Exception d'irrecevabilité

    M. le président. J'ai reçu de M. Jean-Marc Ayrault et des membres du groupe socialiste une exception d'irrecevabilité, déposée en application de l'article 91, alinéa 4, du règlement.
    La parole est à M. Jean-Marie Le Guen.
    M. Jean-Marie Le Guen. Monsieur le président, monsieur le secrétaire d'Etat, mes chers collègues, cette motion de procédure a trois objets.
    Nous voulons protester, d'abord, contre votre méthode de gouvernement, qu'illustrent parfaitement le caractère expéditif de ce débat, l'urgence dans laquelle vous soumettez ce texte à notre assemblée et votre volonté de tout faire pour obtenir un vote conforme des deux assemblées, et ce enfin de hâter encore un peu plus la discussion. En fait, vous voulez agir en évitant autant que possible la concertation et le débat. (Exclamations sur les bancs du groupe de l'Union pour un mouvement populaire.) Ce n'est pas une bonne méthode. Voilà donc déjà une bonne raison de s'opposer à votre texte.

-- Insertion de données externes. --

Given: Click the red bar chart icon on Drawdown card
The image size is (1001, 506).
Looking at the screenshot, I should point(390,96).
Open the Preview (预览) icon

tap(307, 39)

    En deuxième lieu, nous refusons un texte porteur d'injustices, qui toucheront les plus âgées d'entre les personnes âgées et qui pèseront lourdement sur les plus défavorisées d'entre elles.
    M. Jean-Marc Roubaud. Pitié !
    M. Bernard Accoyer. Ce texte vise à sauver l'APA, au contraire !
    M. Jean-Marie Le Guen. Enfin, nous ne pouvons pas accepter un texte qui s'inscrit complètement dans la politique de régression sociale actuellement engagée par votre gouvernement... (Protestations sur les bancs du groupe de l'Union pour un mouvement populaire), politique qui tourne définitivement le dos aux défis réels de notre société.
    M. Jean-Louis Idiart. Très bien !
    M. Jean-Marie Le Guen. Alors que l'APA fut l'une des réformes les plus importantes de la précédente législature -...
    M. Bernard Accoyer. Non financée !
    M. Roland Chassain. Oui, avec l'argent des autres, c'est facile !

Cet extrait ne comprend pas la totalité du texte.